By Chris Chenga
Have you watched “Bohemian Rhapsody”? It is an autobiographical movie about the band, Queen, focused on lead singer Freddie Mercury.
The opening scene glances through Mercury’s passage to the grand stage of the Live Aid concert at Wembley Stadium, 1985. The Live Aid concert was the first of its kind, with concurrent shows in London and Philadelphia simultaneously broadcast. It had a viewership of 1.5 billion people in over 150 countries, encouraged to send in donations at the dial of a given number.
Anybody who was somebody performed. The efficacy of western celebrities as conduits of humanitarian awareness was at a peak back then. Live Aid was about the famine in Africa! Yes, a drought in Ethiopia was easier conveyed to western audiences presented as a continent wide disaster. So the concert was themed “for Africa”, and that’s alright. It is heartwarming to imagine Paul McCartney and Mick Jagger cared, maybe more than Thatcher and Reagan did.
------------------------------------------------------------
TASK SET:
1) According to the Live Aid article, what was the size of the concert's viewership?
2) Set down, word for word, the passage of the Live Aid article from "The opening scene" to "and Reagan did.".

RECORDED INFORMATION:
------------------------------------------------------------
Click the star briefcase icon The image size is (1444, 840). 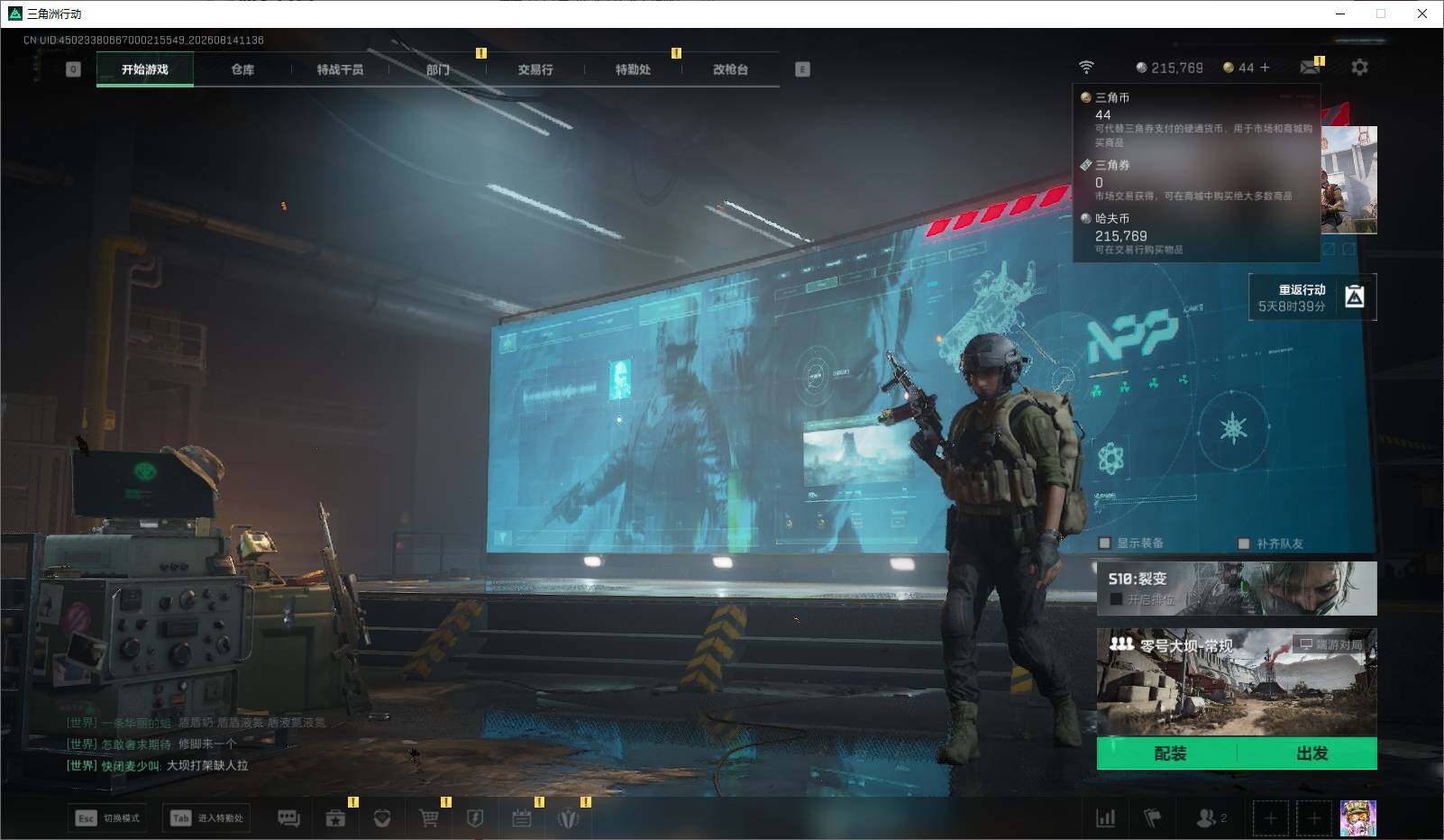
------------------------------------------------------------
SOLUTIONS PER TASK:
1) 1.5 billion people in over 150 countries.

2)
The opening scene glances through Mercury’s passage to the grand stage of the Live Aid concert at Wembley Stadium, 1985. The Live Aid concert was the first of its kind, with concurrent shows in London and Philadelphia simultaneously broadcast. It had a viewership of 1.5 billion people in over 150 countries, encouraged to send in donations at the dial of a given number.
Anybody who was somebody performed. The efficacy of western celebrities as conduits of humanitarian awareness was at a peak back then. Live Aid was about the famine in Africa! Yes, a drought in Ethiopia was easier conveyed to western audiences presented as a continent wide disaster. So the concert was themed “for Africa”, and that’s alright. It is heartwarming to imagine Paul McCartney and Mick Jagger cared, maybe more than Thatcher and Reagan did.